Tencent Container Registry (TCR) Enterprise Edition supports public network access control. An allowlist can be configured to restrict instance access by clients through the Internet, ensuring instance data privacy and security. When a TCR Enterprise Edition instance is created, the public network access entry is disabled by default. This means that you cannot use a development test server to push or pull images over the Internet.
This document describes how to configure public network access control for a TCR Enterprise Edition instance.
Before configuring public network access control for a TCR Enterprise Edition instance, you must first create a TCR Enterprise Edition instance.
Enabling the public network access entry
- Log in to the TCR console and choose Network ACL > Public network in the left sidebar.
- To change the instance, select the region where the desired instance is deployed and the desired instance name from the Instance Name drop-down list at the top of the "Public network" page.
- Select Open Internet Access Entry to enable the public network access entry.
When the status of this button changes from Opening to Close Internet Access Entry and Add a public IP to allowlist becomes selectable, the public network access entry has been successfully enabled, as shown in the figure below.
After the entry is enabled, all Internet access requests are still denied.
Configuring the access policy
- On the "Public network" page, click Add a public IP to allowlist and configure the Public IP Range and Note in the window that appears, as shown in the figure below.
- Associated Instance: target instance, for which the public network access policy is configured.

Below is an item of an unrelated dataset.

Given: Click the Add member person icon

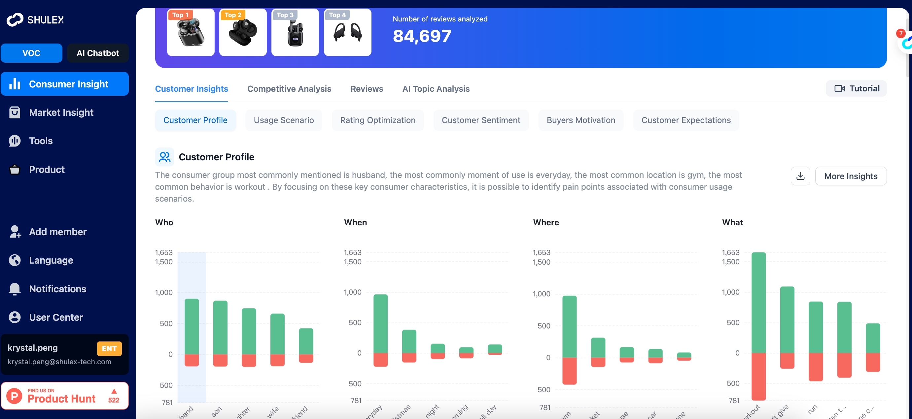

To change the instance, select the desired instance name from the "Instance Name" drop-down list at the top of the "Public network" page.
- Public IP Range: public IP address range that is allowed to access the instance. The value can be a single IPv4 address or CIDR, for example,
192.168.0.0/24. We do not recommend that you enter
0.0.0.0/0 to accept all Internet access requests to the instance.
- Note: notes about the access policy. This parameter is optional.
- Click OK. The public network access allowlist policy is added and takes effect.
- To change the allowlist information, delete the policy and create another one.
- If the public network access entry cannot be enabled or the allowlist policy cannot be created, submit a ticket.